### Input data
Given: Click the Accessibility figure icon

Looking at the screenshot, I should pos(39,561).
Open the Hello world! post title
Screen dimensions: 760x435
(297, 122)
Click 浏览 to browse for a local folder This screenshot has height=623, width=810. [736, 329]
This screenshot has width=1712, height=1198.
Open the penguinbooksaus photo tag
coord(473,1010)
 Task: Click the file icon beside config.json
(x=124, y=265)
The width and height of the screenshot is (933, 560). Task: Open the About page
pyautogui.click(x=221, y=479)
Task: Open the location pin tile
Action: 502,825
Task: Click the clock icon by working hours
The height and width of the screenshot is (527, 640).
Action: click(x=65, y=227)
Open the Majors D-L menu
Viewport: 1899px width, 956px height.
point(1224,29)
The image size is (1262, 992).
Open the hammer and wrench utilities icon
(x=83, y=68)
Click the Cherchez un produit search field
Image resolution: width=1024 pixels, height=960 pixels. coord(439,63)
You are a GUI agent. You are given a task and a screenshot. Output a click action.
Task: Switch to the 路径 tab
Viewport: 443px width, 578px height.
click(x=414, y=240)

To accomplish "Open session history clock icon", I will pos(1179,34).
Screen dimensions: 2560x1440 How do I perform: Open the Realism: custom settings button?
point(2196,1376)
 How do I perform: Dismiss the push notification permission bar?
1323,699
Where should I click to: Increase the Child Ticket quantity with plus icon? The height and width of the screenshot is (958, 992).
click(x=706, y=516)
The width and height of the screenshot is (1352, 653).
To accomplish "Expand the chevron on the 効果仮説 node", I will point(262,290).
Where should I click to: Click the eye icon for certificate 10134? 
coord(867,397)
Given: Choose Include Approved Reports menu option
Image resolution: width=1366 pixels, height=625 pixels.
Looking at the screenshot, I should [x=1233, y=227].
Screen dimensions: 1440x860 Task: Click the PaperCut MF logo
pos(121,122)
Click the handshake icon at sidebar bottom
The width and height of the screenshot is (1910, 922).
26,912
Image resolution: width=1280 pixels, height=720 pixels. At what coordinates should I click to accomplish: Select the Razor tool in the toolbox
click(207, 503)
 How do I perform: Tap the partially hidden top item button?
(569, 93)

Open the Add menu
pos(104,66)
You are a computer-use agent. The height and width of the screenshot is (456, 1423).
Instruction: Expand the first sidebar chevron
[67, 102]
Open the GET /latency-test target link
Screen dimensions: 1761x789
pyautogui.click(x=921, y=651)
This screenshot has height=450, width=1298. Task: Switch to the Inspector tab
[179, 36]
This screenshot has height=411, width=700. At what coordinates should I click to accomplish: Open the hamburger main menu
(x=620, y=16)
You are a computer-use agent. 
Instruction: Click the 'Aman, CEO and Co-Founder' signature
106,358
######
*Problem requirements*. Using the records above, determine how many lines hold the word "will", and answer with that figure only.

*Solution to this task*. 2